Pat Quinn servira-t-il d’inspiration aux Leafs?

Toronto — Les problèmes de santé de l’entraîneur Pat Quinn ont pris des proportions énormes à Toronto, à l’image du personnage.

La série qui oppose les Maple Leafs aux Hurricanes de la Caroline est presque devenue secondaire tellement l’état de santé de Quinn préoccupe tous les membres de l’organisation. Pourtant, une victoire des Hurricanes lors du quatrième match, ce soir au Air Canada Center, pourrait leur donner un avantage presque insurmontable. Les Canes ont remporté les deux derniers matchs en prolongation, et un gain ce soir leur assurerait une priorité de 3-1 dans la finale de l’Association de l’Est.

Un mystère
Les Leafs se font très discrets sur l’état de santé de Quinn. Celui-ci a été hospitalisé mardi après-midi, souffrant de douleurs à la poitrine.
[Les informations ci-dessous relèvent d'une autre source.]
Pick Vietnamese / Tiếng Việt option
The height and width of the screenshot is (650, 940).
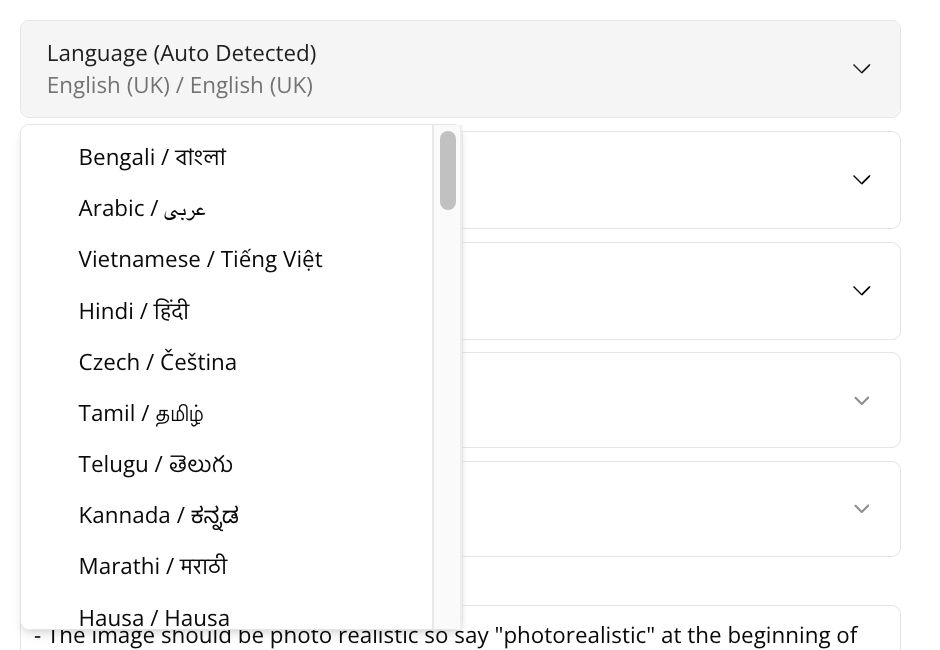200,259
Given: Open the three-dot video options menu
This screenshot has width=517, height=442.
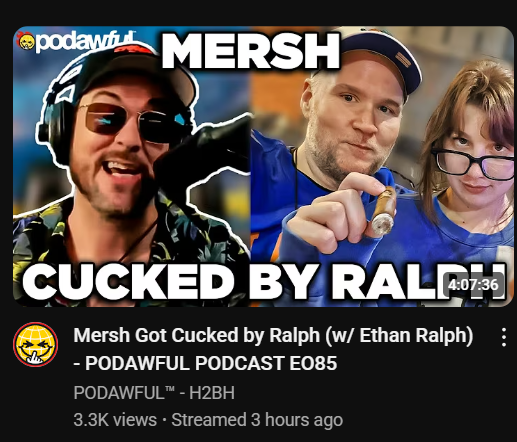Looking at the screenshot, I should [x=504, y=337].
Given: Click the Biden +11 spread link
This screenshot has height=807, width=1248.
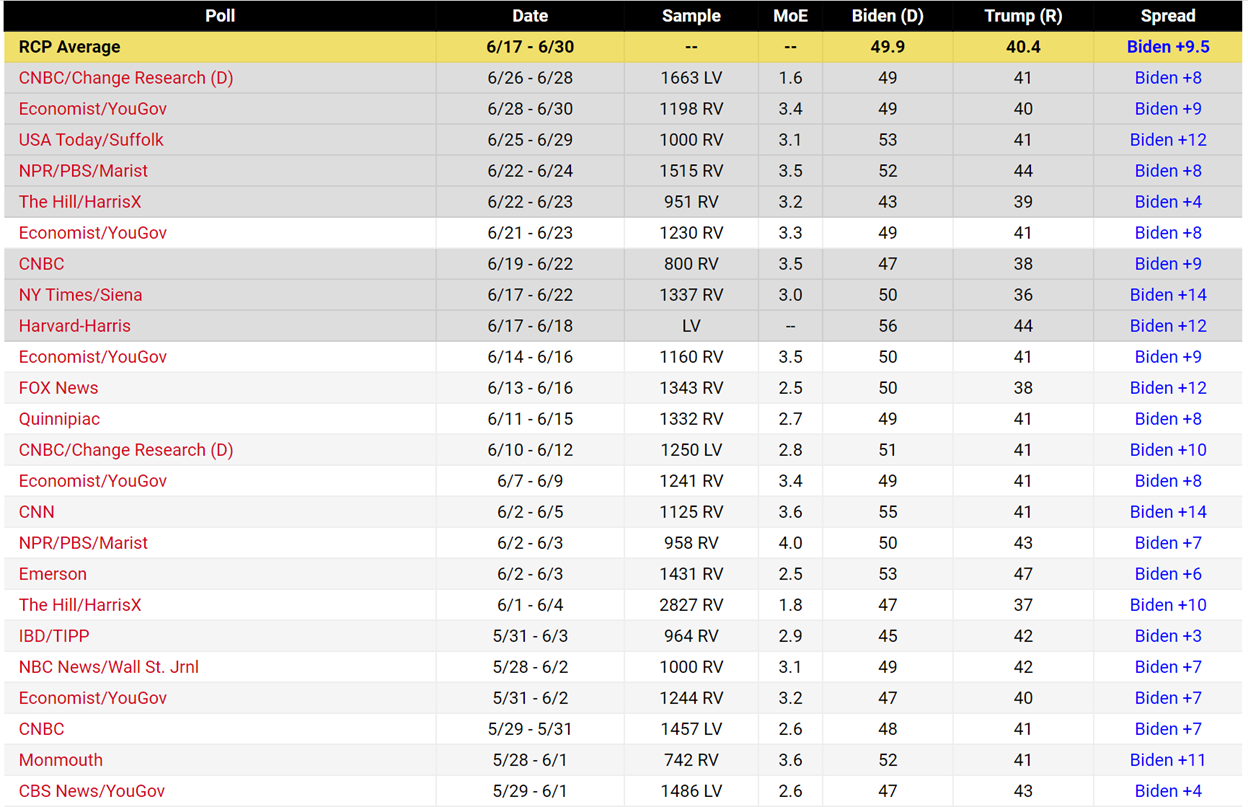Looking at the screenshot, I should click(x=1168, y=760).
Lors de son point de presse, son adjoint Rick Ley, qui devrait encore une fois le remplacer derrière le banc, n’avait rien de nouveau à annoncer.
«Nous savons qu’il a passé une bonne nuit à l’hôpital et nous espérons qu’il va se rétablir le plus rapidement possible.»
En fin d’après-midi hier, l’équipe a émis un communiqué dans lequel on précise que Quinn souffre d’arythmie cardiaque.
Lors d’une conférence de presse, le président des Maple Leafs, Ken Dryden, a indiqué que Quinn ne serait fort probablement pas à son poste lors des quatrième et cinquième rencontres de la série.
Dans les circonstances, Ley s’attend à diriger les Leafs lors du quatrième match. «Je vais me préparer dans ce but même si j’espère qu’il y aura de plus gros souliers derrière le banc», a-t-il imagé.
Ley ne manque pas d’expérience. Il a été entraîneur dans plus de 1000 matchs de la Ligue nationale. Ses nouvelles responsabilités ne l’empêcheront pas de dormir. Il se dit par contre inquiet pour son ami.
«Mon ami, mon patron, notre entraîneur ne va pas bien. Pour moi, c’est ce qui est difficile. Toutes nos pensées l’accompagnent. Je sais que les joueurs sont préoccupés par son état de santé. Je crois qu’on a pu s’en rendre compte mardi soir.»

Une année chargée
Ley a rappelé que Pat Quinn a eu une année passablement chargée. Il est le seul à cumuler les fonctions d’entraîneur et de directeur général. Il a participé au match des étoiles en plus de diriger l’équipe canadienne aux Jeux olympiques d’hiver de Salt Lake City.
«La pression était très forte aux Jeux, a-t-il dit. Pat n’avait pas droit à l’échec. Il devait gagner. Je me souviens que les médias ont été très durs envers l’équipe après une défaite lors du tournoi. Je sais qu’il aurait été personnellement blâmé si le Canada n’avait pas remporté la médaille d’or. Pat subit une forte pression depuis le camp d’entraînement. Dernièrement, il n’arrivait pas à trouver le sommeil. C’est ce qui nous inquiétait.»

Un entraîneur, un ami
Tie Domi, l’homme fort des Maple Leafs, a bien résumé le sentiment de ses coéquipiers, mettant en lumière la relation qu’il entretient lui-même avec son entraîneur.
«Lorsque j’ai eu des problèmes personnels, il était là, a-t-il dit. Il m’a soutenu comme l’aurait fait un ami. Dans la vie, il y a toujours des personnes qui vous aident à passer à travers des difficultés. Une de ces personnes a été Pat Quinn. Jeudi soir [ce soir], nous allons nous regrouper pour lui. Cette équipe a été bâtie à son image. Elle a du caractère. Pat Quinn est un battant, un vrai guerrier, en plus d’être un gentilhomme.»